Не манифест

Сергей Урсуляк ответил критикам «Жизни и судьбы»

18 октября телеканал «Россия» завершил показ фильма Сергея Урсуляка «Жизнь и судьба» — экранизации одноименного эпического романа Василия Гроссмана о Сталинградской битве. Книга известна тем, что была запрещена к печати даже в сравнительно либеральные времена — в хрущевскую оттепель — и лишь чудом не была утрачена навсегда. Экранизация вызвала и массовый интерес, и бурю критики — ее авторов обвиняли прежде всего в отступлении от идей Гроссмана. Пока споры о сериале не улеглись, «Лента.ру» встретилась с его режиссером и узнала, что о романе, фильме и реакции на него думает сам Сергей Урсуляк.

«Лента.ру»: В интервью, которые вы давали до выхода «Жизни и судьбы», вы говорили, что вам очень важно, чтобы фильм посмотрели. Сейчас, когда кино показали, вы довольны?

Сергей Урсуляк: Я доволен, потому что мне кажется, что этот фильм получил огромный резонанс именно в той среде, на которую я рассчитывал. Да, качество этого резонанса иногда у меня вызывает вопросы, но и тут большого удивления нет. Те люди, про которых я знал, что они люди, они и отреагировали на это как люди; про тех, про кого я подозревал, что они не очень люди, отреагировали как не очень люди.

Когда я говорил, что хочу, чтобы посмотрели, я имел в виду, что мы все — вне зависимости от того, нравится нам фильм или не нравится, — должны дать явный знак телевидению: нужны фильмы такой сложности, фильмы, делающие попытку говорить альтернативным языком, я не говорю еще раз, хорошие или плохие. Мне бы хотелось, чтобы люди, прежде чем сказать: «Будь ты проклят, режиссер этого фильма!» — сказали бы: «Большое спасибо каналу, который отважился в наше непростое время взяться за такую вещь». Вот этого я услышал мало, к сожалению. И, опять же, услышал это от тех, от кого ожидал это услышать, то есть от людей, а нелюди говорят про другое.

Как вообще получилось, что этот фильм состоялся, что госканал предложил вам экранизировать именно Гроссмана? Небанальный выбор для нынешнего боязливого государственного телевидения.

Дело в том, что нельзя судить о людях, которые руководят каналом, по сетке этого канала. Там есть самые разные люди, и во главе канала стоят люди интеллигентные, тонкие, душевные, которые так же мучаются от нехватки хорошего на своем канале...

И любящие Гроссмана?

И любящие Гроссмана в том числе. Сейчас много пишут, что я работал в атмосфере диктата, жестких идеологических установок. Теория заговора, теория какой-то руки Кремля, которая тянется в каждую съемочную группу, существует, к сожалению. Поверить в то, что канал был жестким только в одной части — финансовой — никто не может. Я совершенно не боролся ни с руководством канала, ни с «кровавым режимом», я просто работал именно так, как я хотел, поэтому винить во всем можно только меня.

Кто именно в руководстве ВГТРК хотел делать «Жизнь и судьбу»?

Златопольский, Шумаков — вот люди, которые это инициировали. И, конечно, это не могло пройти мимо Добродеева, хотя я лично с ним дела не имел.

Это их замысел, а вы сами идеей экранизировать «Жизнь и судьбу» не горели?

※ ※ ※

Процитируйте интервью, начиная со слов «Когда я говорил, что» и продолжая до слов «говорят про другое.» включительно. Следующие далее строки — отдельный материал, с интервью они не связаны.

**Исходные данные**:
※ ※ ※

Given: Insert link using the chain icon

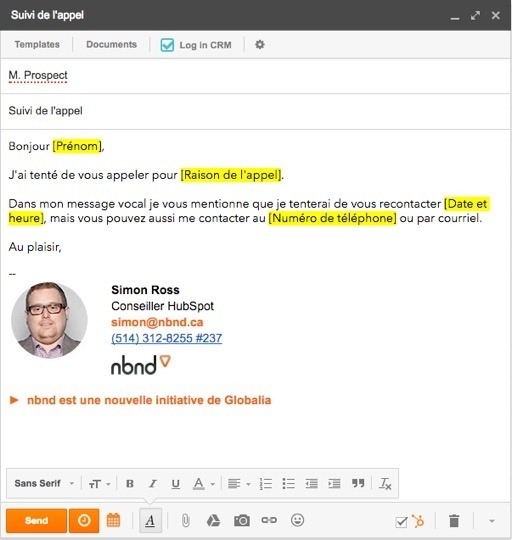Looking at the screenshot, I should 269,520.
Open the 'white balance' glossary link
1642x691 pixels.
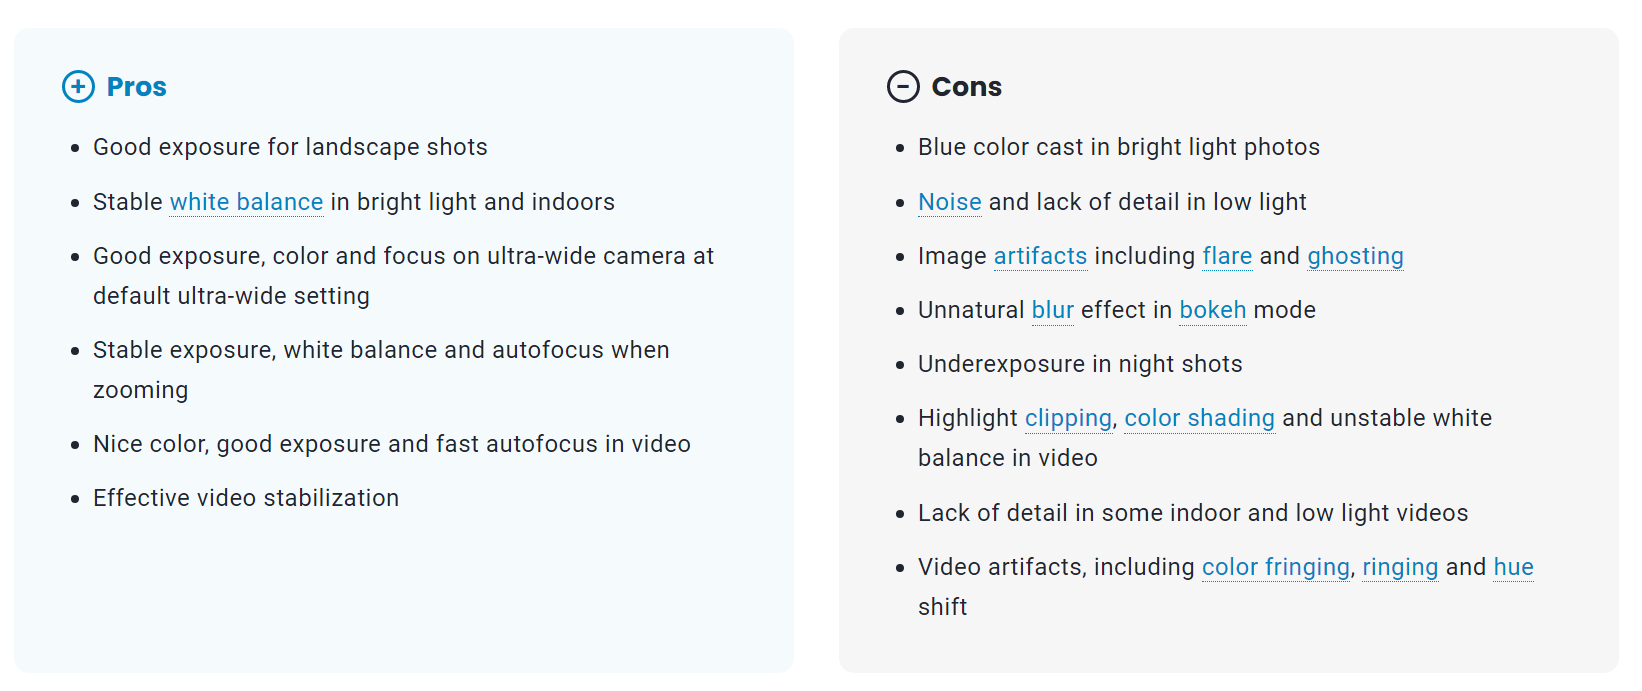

※ ※ ※

**Ответ к заданию**:
Когда я говорил, что хочу, чтобы посмотрели, я имел в виду, что мы все — вне зависимости от того, нравится нам фильм или не нравится, — должны дать явный знак телевидению: нужны фильмы такой сложности, фильмы, делающие попытку говорить альтернативным языком, я не говорю еще раз, хорошие или плохие. Мне бы хотелось, чтобы люди, прежде чем сказать: «Будь ты проклят, режиссер этого фильма!» — сказали бы: «Большое спасибо каналу, который отважился в наше непростое время взяться за такую вещь». Вот этого я услышал мало, к сожалению. И, опять же, услышал это от тех, от кого ожидал это услышать, то есть от людей, а нелюди говорят про другое.